The self created mythos is also explored in a rail riding, guitar slinging “Woody Guthrie;” of course not the real Woody Guthrie, who at the time was slowly losing himself to the ravages of Huntington’s disease, but a thirteen year old Black boy who emulates the folk singer in the same way the real Bob Dylan did. The fact that the year is 1959 and the young adolescent is singing about the Depression and the Dust Bowl as though he lived through them reinforces the picture of young Bob Dylan borrowing an identity and style in his early years.
Christian Bale plays Jack, the Dylan like figure acted out by Robbie – don’t try too hard to figure this out - in both his early years and then his born again ones. The normally transcendent actor doesn’t shine here, but it’s probably more to do with the thin scripting than anything else. Ben Whishaw as Dylan’s favorite poet Arthur Rimbaud, a Frenchman from the nineteenth century, mumbles some tripe that left literally no impression on me. And finally, Richard Gere plays Dylan as Billie the Kid in a surreal Western town, another artifice that failed to reach this reviewer.
Perhaps we’d be better laying off gilding the lily and just letting the life and music of Bob Dylan speak for itself, as Martin Scorsese did in his No Direction Home, a beautiful biography overflowing with “home movies, and history-making concert footage, fascinating interviews with Dylan’s friends and fellow performers, and of course, Dylan himself, talking so frankly about…his life.”
Let’s face it. We are more comfortable getting drink than food recipes from Old Bob. Razor thin and on the road all those years, I don’t think he spent too much time at the kitchen table, unless it was to write his song lyrics.

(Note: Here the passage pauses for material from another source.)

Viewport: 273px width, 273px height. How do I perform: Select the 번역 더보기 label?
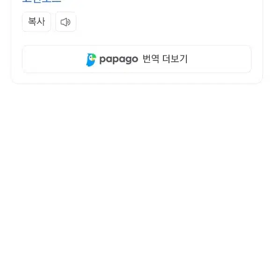[165, 59]
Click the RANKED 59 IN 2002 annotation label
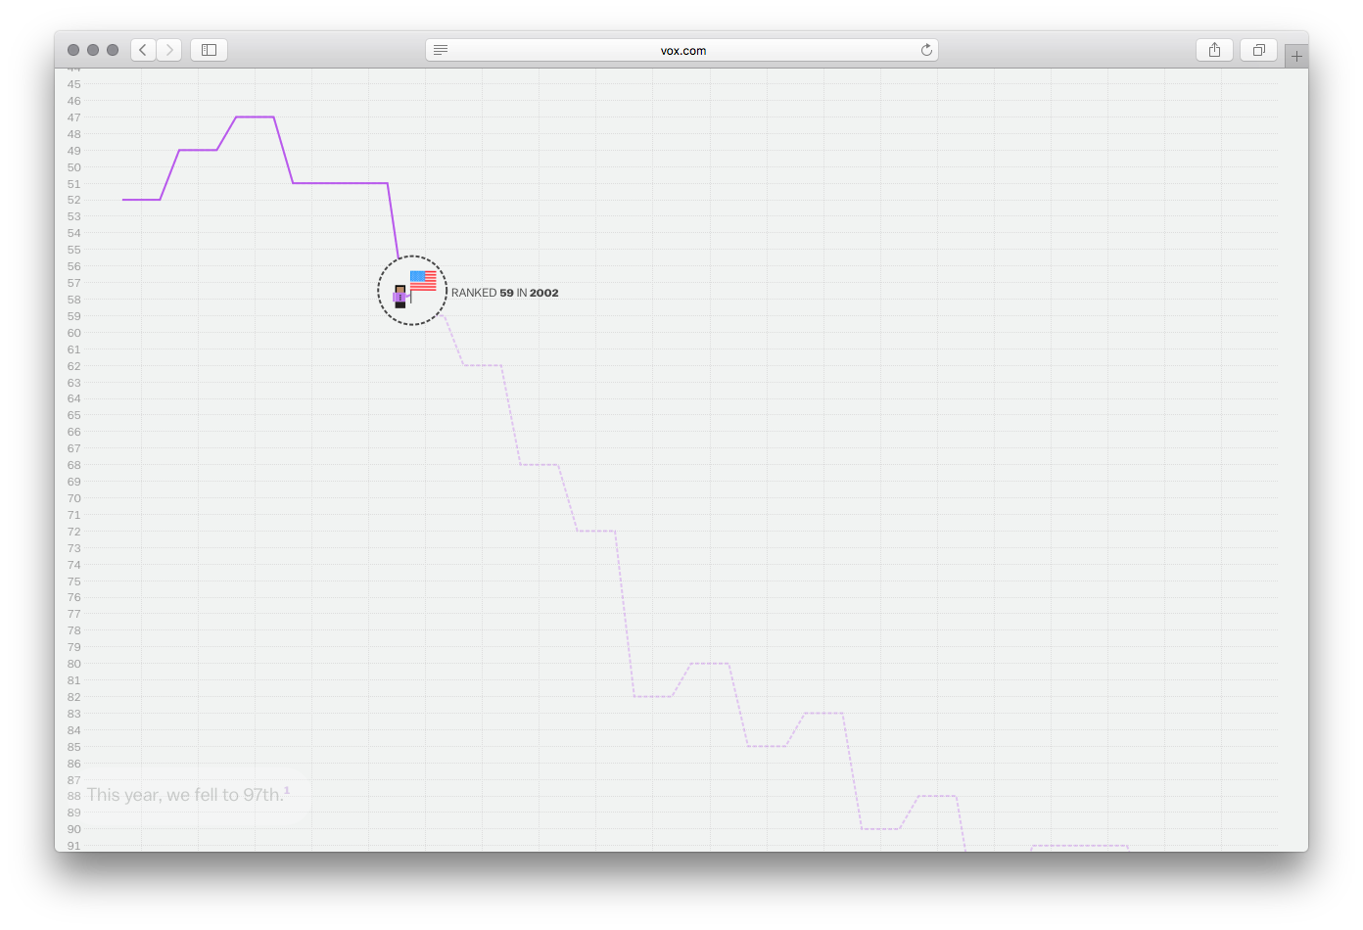 [505, 292]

The bar is another story altogether. And while we think of Bob and his Minnesota roots, the New York scene, and his endless road tours, it seems the more mellow fellow of recent years has a liking for the genteel offerings of the South.
Here is his preferred method for making the Perfect Mint Julep.
Bob Dylan's Perfect Mint Julep
Bob Dylan described in his Theme Time Radio Hour episode #3 how to make, by his preferences, a perfect mint julep:
“First up, you take four mint sprigs, two and a half ounces of bourbon I'd put three. A tablespoon of powdered sugar, and a tablespoon of water. You put the mint leaves, powdered sugar and water in a Collins glass.You fill the glass with shaved, or crushed ice, and then add bourbon. Top that off with more ice. And...I'd like to garnish that with a mint sprig. Serve it with a straw. Two or three of those, and anything sounds good.